When I first saw the call for participation I wasn’t sure that I had anything sufficiently relevant to contribute that would be of interest to the community. But I decided there wouldn’t be any harm in submitting a proposal for a talk, and it came as a bit of a surprise when I learned that it had been accepted.
My day job is to work on the performance and scalability of XenServer, Citrix’s enterprise-grade virtualisation platform built on Xen. The XenServer engineering team had recently made great strides in improving VM density scalability so it was natural for my talk to be on this topic. The reason for my uncertainty over the relevance of this talk was that it was all about stuff built around the hypervisor and not so much about the hypervisor itself. Evidently I was wrong to assume that this wouldn’t be of interest.

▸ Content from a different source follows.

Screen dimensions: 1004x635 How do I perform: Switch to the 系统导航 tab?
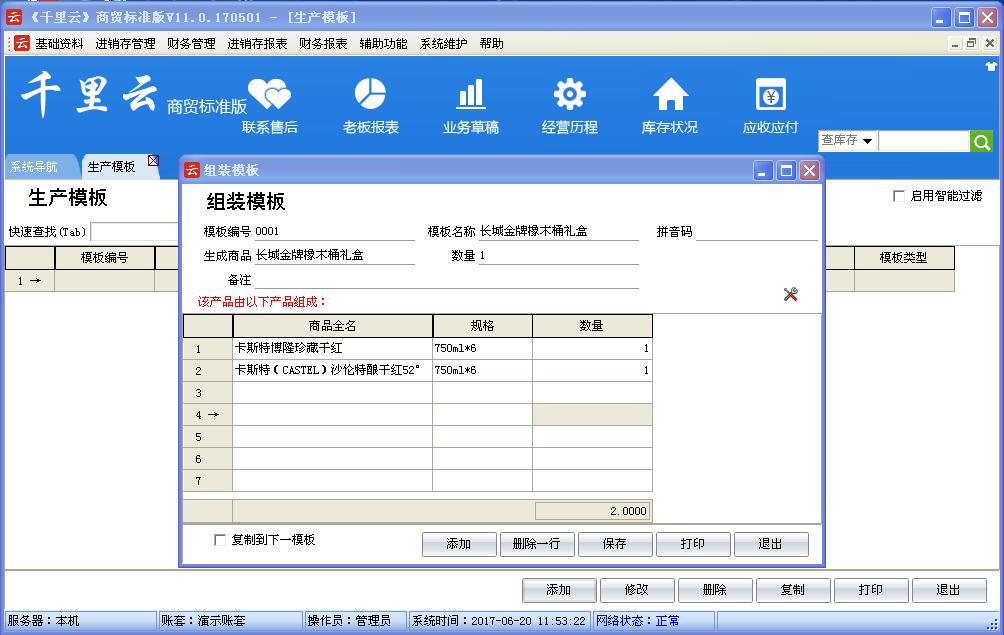click(34, 167)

So who’s in the Xen community?
Once my talk had been accepted, I looked forward to attending and seeing what the Xen community looks like. My expectation was that it would be a meeting of the regulars on the xen-devel mailing list verbalising the same kind of discussions as are typically held on there. This wouldn’t have been a bad thing, but I’d have been an outsider on the sidelines, being unable to give or take a lot from this.

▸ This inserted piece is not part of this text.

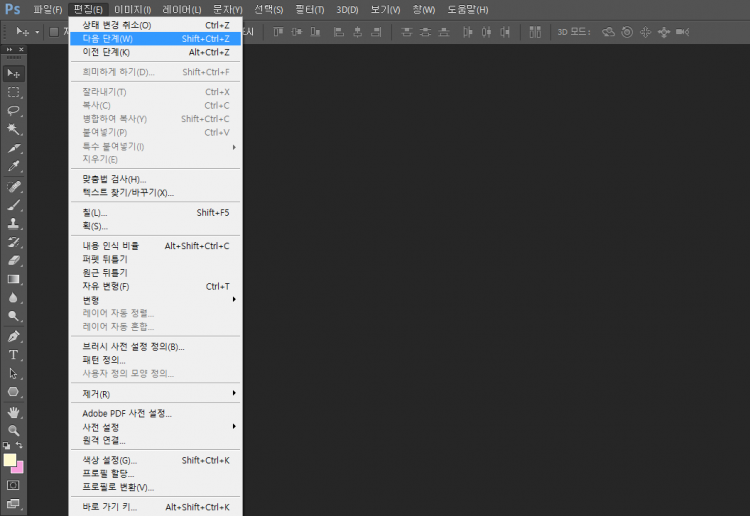Select the Pen tool
The height and width of the screenshot is (516, 750).
click(14, 336)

But I was wrong. The attendees constituted a surprisingly broad group of people. There were some from academia, others from industry. There were some doing research and others commercialising it. There were some who were hacking on the Xen hypervisor itself and others involved with construction of products built on top of it.What about the talks?
Compared to similar-sized conferences I’ve attended in other fields of technology in the past, the quality of talks delivered at the Xen Developer Summit was generally very high; I was impressed. And there was an excellent range of presentations, covering a good variety of topics. I was surprised to find that there were many that were relevant to my own work. I was especially interested by talks on:
- performance and scalability improvements in Xen (e.g. Joao Martins’ networking performance work, Luwei Cheng’s research on TCP performance in VMs and David Vrabel’s proposal for supporting an unlimited number of event channels);
- performance analyses (Felipe Franciosi’s deep-dive into the storage datapath);
- tools support for performance analysis (Boris Ostrovsky’s update on perf support); and
- testing (Alex Brett’s overview of XenRT and Ian Jackson’s description of osstest).
But it wasn’t all about performance! For those with interest in other topics, there was plenty of content concerning Xen-on-ARM, Android support, GPU integration, security, microkernel VMs, and a lot more.
So I very much enjoyed my first Xen Developer Summit. There was a real buzz around the Xen community. I learned a lot and made some great contacts, and hope that I’ll be able to return to future Summits.